14th Five-Year Plan for the Utilization of Foreign Investment

On October 12, 2021, the Ministry of Commerce released the 14th Five-Year Plan for the Utilization of Foreign Investment, clearly setting out the guiding principles, development goals, and key tasks in the utilization of foreign investment by China during the 14th Five-Year Plan period (2021-25), to facilitate investment and business operation by foreign investors.

China aims to become a major foreign investment destination in the world and an innovation and high-end manufacturing hub in East Asia by 2035, with remarkable improvements in both the quantity and quality of foreign investment utilization, according to the new development plan.

The country will aim to attract a total of $700 billion in foreign investment during the 14th Five-Year Plan period. By 2025, high-tech sectors are expected to account for 30 percent of total foreign investment inflows, up from 29.6 percent in 2020.

The development plan said that pilot free trade zones and ports are set to account for about 19 percent of total foreign investment inflows by 2025, up from 17.9 percent in 2020.

As China vows to promote opening-up in more areas and at a deeper level, the plan called for continuously expanding market access while improving the "pre-establishment national treatment plus negative list" management system for foreign investment. The management system puts areas unsuitable for opening on a "negative list", while treating foreign investors no less favorably than Chinese investors at the "entrance stage".

There will be further reductions in the national, pilot free trade zone and port versions of the negative lists for foreign investment, and the country will further open up the manufacturing, services and agriculture sectors, while gradually easing foreign investment shareholding limits to allow foreign investors a controlling stake or sole ownership in more areas.

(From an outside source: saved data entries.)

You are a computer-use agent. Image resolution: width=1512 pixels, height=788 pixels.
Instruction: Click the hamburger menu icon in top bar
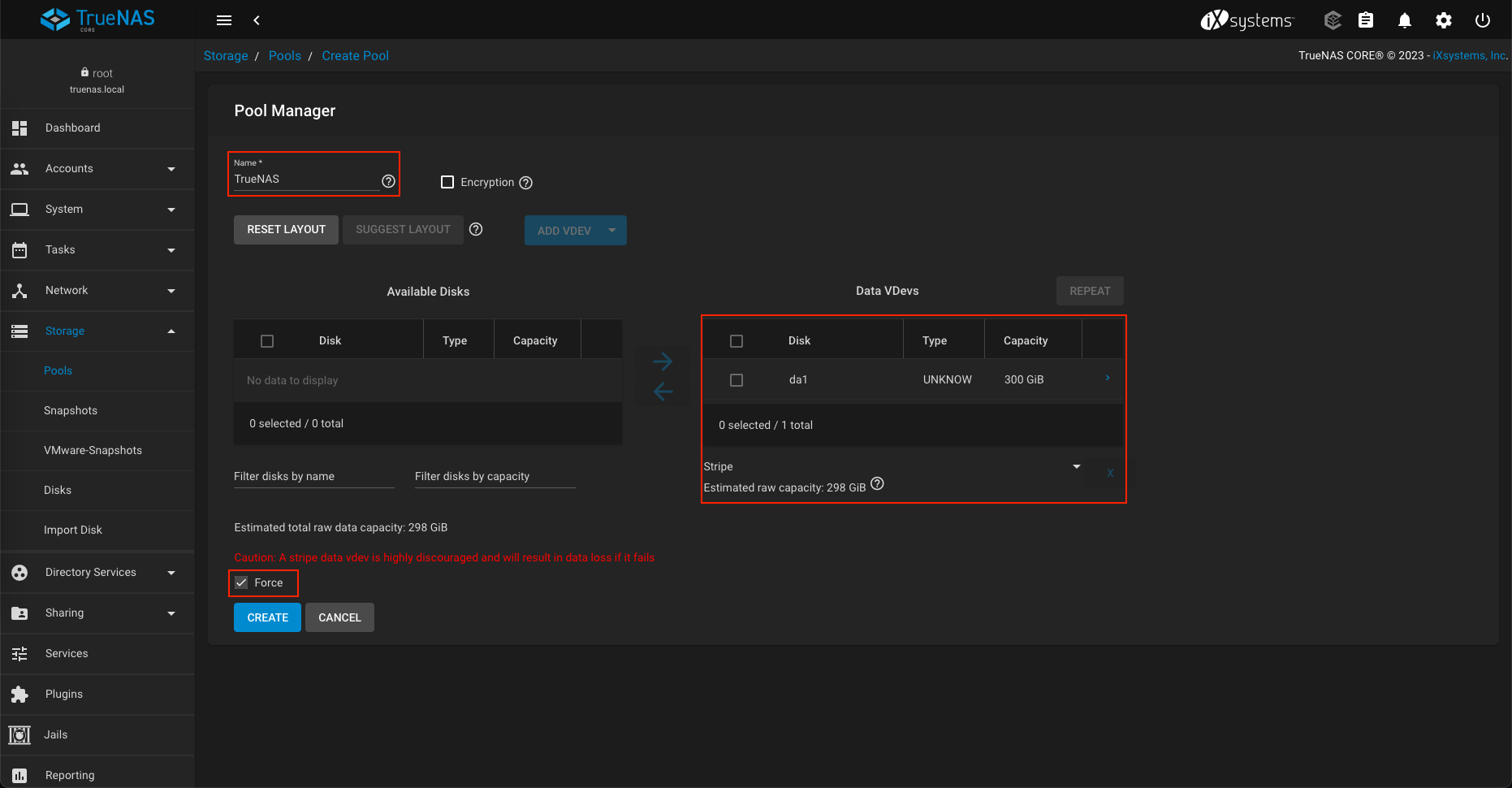(x=224, y=20)
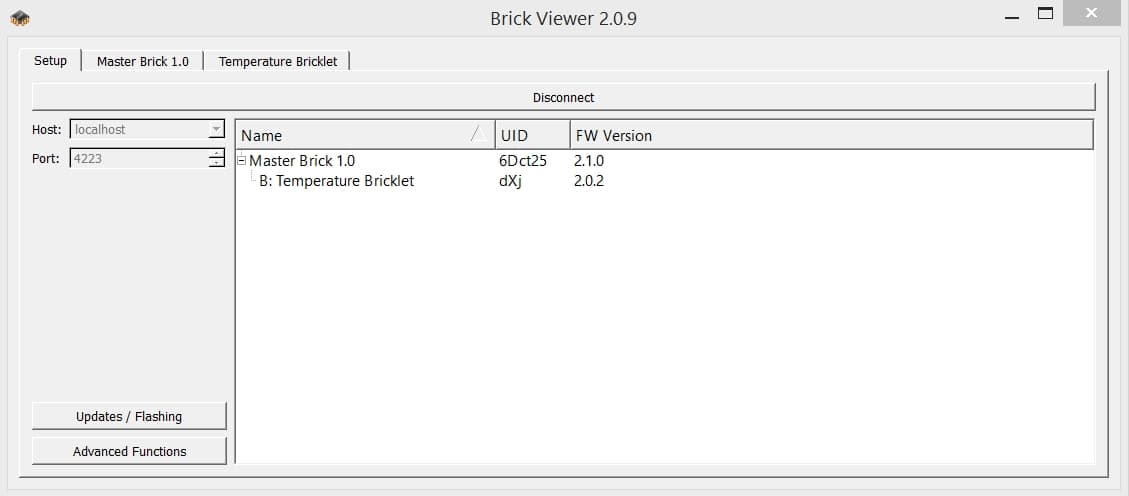Click the Host localhost input field
This screenshot has width=1129, height=496.
coord(138,130)
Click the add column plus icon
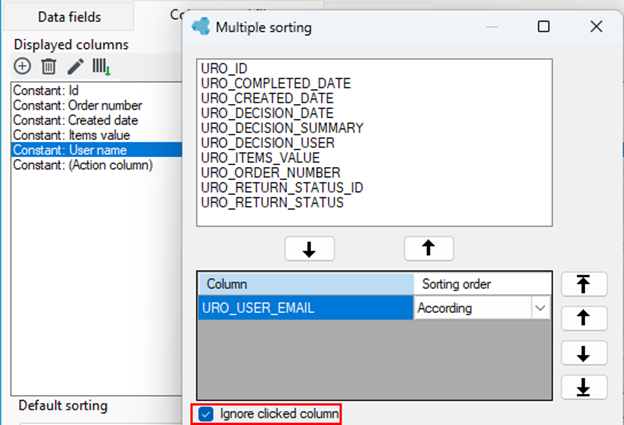The height and width of the screenshot is (425, 624). 22,66
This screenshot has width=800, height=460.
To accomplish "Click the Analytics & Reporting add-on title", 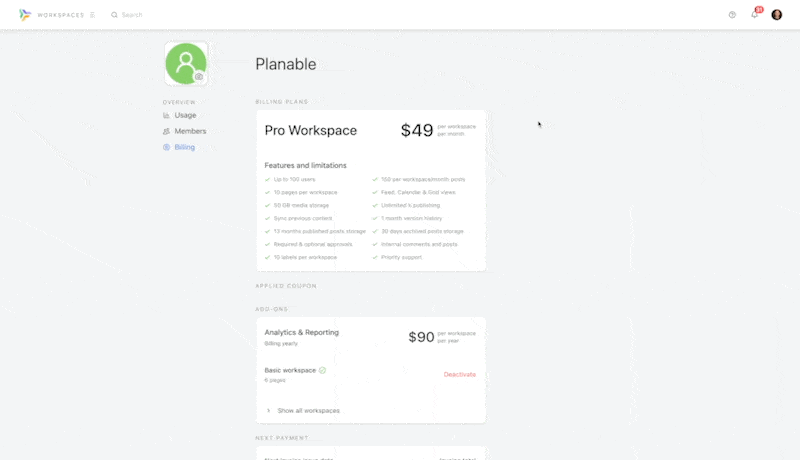I will (x=301, y=332).
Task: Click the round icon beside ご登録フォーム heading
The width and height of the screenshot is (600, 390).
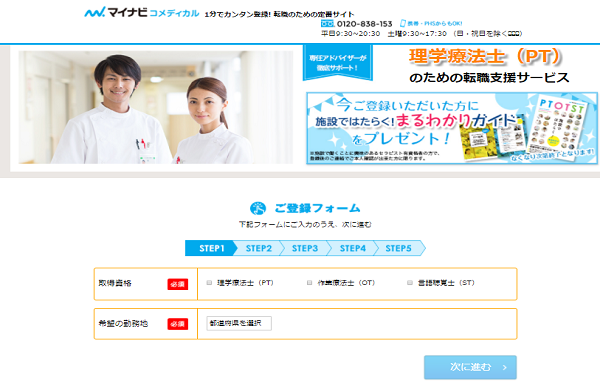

The plan also called for improving the transparency of the negative lists, and strictly adhering to the principle of "no prohibition means allowing foreign investment to enter" in areas not included on the negative lists.

The plan urged expanding market access in key areas, with efforts to orderly promote the further opening-up of sectors such as telecommunications, the internet, education, culture and medical care, and reduce requirements in areas such as personnel qualifications in sectors including law and transportation.

It also called for steadily promoting opening-up in financial sectors such as banking, securities, insurance, funds and futures, and steadily strengthening opening-up in the capital market, such as lowering requirements for quality foreign investors to strategically invest in listed companies.